THE INPUT section start

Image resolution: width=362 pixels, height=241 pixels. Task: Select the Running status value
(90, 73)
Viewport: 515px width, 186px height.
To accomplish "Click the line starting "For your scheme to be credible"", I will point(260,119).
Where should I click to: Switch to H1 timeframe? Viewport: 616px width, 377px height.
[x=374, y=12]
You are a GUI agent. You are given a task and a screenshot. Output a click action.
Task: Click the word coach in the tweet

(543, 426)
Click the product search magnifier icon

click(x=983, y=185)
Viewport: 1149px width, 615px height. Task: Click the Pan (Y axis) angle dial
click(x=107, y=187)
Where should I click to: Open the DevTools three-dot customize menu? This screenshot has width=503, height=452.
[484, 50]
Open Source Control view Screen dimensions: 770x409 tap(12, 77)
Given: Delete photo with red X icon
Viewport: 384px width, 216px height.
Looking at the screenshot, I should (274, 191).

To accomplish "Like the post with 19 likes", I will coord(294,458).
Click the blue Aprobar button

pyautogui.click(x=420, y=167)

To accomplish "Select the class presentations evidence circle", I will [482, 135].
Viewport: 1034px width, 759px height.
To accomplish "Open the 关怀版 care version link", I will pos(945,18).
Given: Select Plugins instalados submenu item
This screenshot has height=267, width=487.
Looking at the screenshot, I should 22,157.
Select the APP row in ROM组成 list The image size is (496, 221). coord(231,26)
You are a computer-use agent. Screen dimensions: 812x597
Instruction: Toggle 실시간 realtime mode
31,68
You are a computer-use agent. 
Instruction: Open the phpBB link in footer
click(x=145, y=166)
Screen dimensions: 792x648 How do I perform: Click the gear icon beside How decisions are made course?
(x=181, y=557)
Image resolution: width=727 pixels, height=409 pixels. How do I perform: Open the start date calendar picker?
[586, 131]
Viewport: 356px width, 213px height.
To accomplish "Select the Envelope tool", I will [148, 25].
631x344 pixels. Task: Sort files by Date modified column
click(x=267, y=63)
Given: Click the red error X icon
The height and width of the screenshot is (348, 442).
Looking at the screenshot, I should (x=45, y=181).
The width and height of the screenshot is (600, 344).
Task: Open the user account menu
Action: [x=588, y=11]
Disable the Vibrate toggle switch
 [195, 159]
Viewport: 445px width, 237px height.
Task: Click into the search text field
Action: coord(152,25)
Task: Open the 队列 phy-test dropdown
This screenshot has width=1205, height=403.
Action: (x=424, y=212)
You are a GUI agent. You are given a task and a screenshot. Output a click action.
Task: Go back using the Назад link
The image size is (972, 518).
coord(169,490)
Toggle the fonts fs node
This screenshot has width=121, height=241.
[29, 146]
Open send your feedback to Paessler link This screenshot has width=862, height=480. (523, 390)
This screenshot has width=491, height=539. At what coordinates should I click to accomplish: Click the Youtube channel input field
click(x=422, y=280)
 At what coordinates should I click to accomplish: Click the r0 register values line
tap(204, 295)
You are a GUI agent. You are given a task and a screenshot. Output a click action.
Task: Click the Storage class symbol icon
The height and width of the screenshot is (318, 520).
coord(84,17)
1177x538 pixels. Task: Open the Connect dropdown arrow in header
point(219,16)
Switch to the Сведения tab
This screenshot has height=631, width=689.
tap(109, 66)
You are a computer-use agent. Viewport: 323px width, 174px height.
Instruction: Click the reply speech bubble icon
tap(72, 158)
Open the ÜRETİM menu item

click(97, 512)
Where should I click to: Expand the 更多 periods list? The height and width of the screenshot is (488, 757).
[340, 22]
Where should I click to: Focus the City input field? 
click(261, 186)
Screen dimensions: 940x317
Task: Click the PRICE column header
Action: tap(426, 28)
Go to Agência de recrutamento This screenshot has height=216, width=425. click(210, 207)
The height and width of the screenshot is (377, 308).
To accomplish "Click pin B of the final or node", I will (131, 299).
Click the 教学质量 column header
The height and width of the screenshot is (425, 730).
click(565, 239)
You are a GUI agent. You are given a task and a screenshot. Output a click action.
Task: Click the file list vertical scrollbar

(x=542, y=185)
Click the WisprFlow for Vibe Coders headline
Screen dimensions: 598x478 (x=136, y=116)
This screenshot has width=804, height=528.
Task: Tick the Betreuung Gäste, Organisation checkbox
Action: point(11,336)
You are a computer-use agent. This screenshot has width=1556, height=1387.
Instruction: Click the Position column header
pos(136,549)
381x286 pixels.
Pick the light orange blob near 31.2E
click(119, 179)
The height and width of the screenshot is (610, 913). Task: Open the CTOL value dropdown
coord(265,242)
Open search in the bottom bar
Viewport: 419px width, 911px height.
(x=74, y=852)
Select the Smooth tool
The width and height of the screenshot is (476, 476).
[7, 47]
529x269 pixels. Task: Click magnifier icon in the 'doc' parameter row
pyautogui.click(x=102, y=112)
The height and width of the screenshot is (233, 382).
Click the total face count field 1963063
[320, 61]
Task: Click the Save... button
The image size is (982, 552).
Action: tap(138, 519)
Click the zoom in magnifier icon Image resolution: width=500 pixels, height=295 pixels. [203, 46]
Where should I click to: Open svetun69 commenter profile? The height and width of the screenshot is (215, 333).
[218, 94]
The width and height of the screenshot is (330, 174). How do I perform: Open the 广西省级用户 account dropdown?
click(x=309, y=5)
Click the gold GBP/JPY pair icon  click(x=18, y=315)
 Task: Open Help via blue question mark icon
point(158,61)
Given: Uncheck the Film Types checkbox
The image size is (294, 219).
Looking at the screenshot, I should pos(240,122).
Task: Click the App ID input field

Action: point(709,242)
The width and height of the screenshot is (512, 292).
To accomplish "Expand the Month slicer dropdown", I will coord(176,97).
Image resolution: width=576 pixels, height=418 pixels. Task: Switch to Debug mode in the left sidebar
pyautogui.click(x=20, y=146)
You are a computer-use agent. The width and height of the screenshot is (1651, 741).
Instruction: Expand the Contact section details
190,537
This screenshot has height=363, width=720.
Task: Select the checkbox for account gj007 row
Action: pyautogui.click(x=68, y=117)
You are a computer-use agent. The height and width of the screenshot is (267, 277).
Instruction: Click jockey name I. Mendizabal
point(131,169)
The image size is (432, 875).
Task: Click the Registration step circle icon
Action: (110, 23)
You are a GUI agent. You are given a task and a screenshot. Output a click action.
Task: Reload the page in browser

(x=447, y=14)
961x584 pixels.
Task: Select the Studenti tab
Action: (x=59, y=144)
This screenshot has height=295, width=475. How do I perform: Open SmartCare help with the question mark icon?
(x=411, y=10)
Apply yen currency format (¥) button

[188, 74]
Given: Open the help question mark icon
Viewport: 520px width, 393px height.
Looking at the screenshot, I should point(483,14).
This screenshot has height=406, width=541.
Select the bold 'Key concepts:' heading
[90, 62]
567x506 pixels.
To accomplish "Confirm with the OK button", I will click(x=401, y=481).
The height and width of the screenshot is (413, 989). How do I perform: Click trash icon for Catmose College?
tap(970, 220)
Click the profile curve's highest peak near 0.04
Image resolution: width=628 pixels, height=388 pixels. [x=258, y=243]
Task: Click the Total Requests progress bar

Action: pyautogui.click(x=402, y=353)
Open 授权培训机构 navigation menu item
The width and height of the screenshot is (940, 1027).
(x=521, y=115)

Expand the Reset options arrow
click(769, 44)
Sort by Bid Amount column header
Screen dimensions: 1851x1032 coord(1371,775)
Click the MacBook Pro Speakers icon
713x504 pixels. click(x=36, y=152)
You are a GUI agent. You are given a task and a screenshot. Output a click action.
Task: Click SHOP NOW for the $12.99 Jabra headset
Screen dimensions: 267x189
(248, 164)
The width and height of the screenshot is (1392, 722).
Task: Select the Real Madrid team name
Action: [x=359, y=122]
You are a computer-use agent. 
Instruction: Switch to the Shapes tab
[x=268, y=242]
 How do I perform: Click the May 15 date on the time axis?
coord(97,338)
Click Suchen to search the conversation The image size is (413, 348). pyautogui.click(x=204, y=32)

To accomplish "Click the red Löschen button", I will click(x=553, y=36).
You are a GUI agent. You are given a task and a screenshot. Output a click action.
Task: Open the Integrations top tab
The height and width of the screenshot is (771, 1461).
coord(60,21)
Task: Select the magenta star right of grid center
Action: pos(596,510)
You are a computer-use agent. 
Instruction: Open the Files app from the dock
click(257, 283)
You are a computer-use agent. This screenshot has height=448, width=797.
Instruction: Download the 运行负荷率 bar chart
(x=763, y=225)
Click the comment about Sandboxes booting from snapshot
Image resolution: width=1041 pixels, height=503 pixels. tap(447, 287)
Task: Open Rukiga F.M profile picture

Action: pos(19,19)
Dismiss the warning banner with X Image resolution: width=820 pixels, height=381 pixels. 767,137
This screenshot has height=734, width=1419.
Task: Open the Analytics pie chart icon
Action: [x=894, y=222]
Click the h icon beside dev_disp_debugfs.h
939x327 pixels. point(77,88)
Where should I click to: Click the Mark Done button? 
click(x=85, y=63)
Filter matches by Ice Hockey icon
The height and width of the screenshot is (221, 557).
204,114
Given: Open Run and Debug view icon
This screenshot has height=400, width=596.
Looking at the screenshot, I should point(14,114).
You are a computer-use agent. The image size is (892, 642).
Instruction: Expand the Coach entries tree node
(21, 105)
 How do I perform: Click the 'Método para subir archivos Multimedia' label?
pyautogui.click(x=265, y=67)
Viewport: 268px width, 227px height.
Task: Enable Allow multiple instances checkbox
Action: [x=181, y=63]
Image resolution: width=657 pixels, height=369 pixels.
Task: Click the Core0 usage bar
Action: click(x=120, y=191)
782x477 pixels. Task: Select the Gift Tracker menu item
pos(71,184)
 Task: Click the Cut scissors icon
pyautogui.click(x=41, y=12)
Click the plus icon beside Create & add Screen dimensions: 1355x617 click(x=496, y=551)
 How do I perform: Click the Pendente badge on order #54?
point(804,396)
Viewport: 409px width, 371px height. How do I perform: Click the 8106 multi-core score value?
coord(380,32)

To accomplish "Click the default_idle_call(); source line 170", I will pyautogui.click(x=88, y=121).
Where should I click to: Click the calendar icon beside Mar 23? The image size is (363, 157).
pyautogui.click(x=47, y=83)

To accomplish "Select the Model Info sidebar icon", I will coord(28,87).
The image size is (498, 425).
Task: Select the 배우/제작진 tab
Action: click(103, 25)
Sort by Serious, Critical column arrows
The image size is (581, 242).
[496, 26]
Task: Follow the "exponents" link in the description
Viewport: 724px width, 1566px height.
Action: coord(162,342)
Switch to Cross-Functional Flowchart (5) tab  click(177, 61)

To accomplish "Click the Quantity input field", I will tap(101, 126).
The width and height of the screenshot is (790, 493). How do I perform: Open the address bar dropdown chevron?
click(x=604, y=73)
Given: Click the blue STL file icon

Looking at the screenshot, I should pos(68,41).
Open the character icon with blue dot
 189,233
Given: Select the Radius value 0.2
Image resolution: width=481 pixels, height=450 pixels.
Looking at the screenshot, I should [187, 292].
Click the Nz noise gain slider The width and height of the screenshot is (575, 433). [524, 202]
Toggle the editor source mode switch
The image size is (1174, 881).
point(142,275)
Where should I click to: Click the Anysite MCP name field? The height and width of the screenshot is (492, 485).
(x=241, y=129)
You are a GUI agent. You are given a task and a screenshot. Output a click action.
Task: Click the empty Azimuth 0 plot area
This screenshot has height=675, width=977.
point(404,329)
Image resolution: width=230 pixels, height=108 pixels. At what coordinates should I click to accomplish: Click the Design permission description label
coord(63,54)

THE INPUT section end

| THE TASK |
All that belongs in your answer is the stretch of entries above from the line with "Click the gold" through the line with "The width and height of the screenshot is (512, 292).", printed exactly.

| OUTPUT |
Click the gold GBP/JPY pair icon  click(x=18, y=315)
 Task: Open Help via blue question mark icon
point(158,61)
Given: Uncheck the Film Types checkbox
The image size is (294, 219).
Looking at the screenshot, I should pos(240,122).
Task: Click the App ID input field

Action: point(709,242)
The width and height of the screenshot is (512, 292).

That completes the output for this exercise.